What is expected:
State how many lines of the records contain the string "Seeing". Give the number alone.

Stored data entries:
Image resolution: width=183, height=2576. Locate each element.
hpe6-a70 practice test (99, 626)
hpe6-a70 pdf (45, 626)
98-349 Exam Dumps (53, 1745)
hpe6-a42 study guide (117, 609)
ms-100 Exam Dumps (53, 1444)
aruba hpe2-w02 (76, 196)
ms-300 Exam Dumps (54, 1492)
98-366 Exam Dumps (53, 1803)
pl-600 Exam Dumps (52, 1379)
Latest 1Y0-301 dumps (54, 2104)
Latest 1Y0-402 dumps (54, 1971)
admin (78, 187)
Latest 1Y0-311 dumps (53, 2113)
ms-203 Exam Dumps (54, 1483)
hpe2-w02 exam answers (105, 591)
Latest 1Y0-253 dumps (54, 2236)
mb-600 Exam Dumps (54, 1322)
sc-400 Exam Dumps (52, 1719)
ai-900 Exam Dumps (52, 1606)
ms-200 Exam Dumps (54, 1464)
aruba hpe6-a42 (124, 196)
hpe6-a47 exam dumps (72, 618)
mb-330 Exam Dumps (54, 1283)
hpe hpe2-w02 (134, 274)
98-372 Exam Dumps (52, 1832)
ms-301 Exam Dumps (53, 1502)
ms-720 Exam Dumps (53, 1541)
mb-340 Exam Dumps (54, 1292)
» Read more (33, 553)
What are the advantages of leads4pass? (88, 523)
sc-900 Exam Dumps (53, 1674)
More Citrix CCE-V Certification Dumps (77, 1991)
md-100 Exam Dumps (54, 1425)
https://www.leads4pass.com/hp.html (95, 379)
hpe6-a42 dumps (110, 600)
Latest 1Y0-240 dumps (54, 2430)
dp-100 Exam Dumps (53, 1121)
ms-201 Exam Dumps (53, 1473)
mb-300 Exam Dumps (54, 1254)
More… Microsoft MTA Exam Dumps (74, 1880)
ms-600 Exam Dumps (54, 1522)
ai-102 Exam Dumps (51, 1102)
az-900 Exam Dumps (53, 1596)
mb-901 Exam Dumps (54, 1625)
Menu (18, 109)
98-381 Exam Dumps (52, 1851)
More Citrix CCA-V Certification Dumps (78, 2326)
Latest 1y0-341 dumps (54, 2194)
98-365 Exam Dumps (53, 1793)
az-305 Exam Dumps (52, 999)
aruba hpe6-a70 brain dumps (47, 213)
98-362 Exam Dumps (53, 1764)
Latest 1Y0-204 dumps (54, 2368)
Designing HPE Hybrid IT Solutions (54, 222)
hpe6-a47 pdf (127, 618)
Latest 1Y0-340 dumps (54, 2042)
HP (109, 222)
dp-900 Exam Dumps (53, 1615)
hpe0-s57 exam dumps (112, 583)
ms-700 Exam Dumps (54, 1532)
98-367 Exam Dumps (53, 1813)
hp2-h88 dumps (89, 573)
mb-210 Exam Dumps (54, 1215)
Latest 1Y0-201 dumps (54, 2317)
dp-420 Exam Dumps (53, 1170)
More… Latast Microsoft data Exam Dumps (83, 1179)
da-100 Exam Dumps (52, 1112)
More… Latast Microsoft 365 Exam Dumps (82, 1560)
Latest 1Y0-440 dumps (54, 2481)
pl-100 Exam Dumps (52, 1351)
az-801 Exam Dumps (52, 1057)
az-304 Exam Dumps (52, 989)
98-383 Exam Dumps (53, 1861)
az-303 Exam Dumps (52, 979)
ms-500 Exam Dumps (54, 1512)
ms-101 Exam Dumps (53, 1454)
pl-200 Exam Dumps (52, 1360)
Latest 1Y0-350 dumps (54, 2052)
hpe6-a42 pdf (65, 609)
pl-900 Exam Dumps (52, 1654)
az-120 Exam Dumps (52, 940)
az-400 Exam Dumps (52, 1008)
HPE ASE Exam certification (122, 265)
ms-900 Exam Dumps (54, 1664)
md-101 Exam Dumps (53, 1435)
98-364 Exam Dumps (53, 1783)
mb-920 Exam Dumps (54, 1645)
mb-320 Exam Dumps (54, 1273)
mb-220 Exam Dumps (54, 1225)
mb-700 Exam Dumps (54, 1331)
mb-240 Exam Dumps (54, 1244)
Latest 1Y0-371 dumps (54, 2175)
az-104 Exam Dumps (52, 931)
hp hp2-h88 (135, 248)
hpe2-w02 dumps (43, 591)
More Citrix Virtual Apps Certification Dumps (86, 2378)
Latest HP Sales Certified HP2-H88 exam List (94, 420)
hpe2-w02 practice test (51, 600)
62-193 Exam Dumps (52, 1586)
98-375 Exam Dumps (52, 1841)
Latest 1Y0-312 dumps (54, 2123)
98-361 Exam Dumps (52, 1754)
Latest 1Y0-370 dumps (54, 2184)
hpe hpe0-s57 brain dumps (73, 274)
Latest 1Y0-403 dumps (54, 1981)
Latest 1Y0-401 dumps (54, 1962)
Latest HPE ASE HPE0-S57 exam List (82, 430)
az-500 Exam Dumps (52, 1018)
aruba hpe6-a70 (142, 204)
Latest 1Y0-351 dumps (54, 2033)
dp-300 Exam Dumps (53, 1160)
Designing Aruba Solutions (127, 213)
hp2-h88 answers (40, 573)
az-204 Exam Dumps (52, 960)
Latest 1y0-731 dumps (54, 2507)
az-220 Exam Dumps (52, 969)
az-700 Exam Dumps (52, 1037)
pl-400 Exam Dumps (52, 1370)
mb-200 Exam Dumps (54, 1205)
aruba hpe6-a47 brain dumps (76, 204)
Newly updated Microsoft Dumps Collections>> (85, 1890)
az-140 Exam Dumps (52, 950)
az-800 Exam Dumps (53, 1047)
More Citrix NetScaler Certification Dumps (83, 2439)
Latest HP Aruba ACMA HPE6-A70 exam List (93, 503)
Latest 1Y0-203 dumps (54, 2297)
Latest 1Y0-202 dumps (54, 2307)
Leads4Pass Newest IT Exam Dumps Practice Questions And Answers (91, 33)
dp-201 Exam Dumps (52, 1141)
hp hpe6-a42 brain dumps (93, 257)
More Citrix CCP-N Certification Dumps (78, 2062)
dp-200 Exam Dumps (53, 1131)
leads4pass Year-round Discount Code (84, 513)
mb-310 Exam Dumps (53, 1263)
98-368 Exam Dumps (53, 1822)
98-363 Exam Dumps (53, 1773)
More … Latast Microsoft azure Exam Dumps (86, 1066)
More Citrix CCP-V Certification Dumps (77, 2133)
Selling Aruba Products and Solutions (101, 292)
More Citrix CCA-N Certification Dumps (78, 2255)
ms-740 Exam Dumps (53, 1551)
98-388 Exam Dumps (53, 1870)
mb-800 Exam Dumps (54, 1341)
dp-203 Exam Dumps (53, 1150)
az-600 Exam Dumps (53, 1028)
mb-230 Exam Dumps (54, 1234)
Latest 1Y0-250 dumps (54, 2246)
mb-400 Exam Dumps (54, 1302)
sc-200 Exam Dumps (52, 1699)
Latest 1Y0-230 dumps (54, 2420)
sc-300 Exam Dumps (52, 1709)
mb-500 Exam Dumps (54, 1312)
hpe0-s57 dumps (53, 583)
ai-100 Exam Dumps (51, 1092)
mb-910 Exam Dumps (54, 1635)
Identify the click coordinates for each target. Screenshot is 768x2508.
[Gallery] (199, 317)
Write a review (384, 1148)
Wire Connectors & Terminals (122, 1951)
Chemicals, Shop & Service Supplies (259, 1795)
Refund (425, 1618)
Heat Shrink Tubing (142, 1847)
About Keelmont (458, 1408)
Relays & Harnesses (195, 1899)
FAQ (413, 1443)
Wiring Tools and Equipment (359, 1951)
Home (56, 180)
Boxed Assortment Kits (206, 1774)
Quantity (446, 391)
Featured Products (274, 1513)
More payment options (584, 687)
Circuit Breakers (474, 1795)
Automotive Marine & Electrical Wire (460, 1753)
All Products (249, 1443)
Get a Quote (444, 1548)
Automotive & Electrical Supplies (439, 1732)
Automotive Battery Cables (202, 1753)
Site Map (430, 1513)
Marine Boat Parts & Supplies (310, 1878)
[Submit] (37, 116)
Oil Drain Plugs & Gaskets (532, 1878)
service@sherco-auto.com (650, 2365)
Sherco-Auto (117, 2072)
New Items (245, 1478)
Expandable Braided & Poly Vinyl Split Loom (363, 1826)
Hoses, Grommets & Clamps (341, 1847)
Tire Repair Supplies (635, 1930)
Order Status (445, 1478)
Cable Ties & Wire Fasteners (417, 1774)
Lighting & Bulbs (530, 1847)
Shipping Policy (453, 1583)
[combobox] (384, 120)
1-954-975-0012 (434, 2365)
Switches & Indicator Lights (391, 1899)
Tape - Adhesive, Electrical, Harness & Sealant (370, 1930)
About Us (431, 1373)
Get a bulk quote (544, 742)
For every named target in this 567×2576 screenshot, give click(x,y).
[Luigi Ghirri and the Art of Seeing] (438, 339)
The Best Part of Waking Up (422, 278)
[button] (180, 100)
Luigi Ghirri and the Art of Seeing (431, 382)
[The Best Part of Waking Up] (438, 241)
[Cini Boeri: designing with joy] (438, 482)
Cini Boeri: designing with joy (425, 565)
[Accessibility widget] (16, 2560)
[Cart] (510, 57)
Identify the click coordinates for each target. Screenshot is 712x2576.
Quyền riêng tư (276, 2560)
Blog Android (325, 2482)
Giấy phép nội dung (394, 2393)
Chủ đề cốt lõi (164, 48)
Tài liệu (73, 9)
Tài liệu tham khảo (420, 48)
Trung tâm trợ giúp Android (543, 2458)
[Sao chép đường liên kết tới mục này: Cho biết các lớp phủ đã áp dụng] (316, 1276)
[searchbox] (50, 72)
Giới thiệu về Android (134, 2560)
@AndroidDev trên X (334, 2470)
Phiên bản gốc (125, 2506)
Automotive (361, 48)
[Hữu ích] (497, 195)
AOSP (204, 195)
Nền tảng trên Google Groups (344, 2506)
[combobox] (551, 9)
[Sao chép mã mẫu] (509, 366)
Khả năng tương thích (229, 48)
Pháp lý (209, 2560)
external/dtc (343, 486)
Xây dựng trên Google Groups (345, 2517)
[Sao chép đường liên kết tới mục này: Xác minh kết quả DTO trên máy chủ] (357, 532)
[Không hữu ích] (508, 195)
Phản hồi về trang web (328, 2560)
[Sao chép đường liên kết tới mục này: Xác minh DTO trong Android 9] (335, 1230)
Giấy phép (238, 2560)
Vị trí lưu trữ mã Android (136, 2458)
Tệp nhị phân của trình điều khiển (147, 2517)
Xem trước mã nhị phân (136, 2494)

Answer space:
2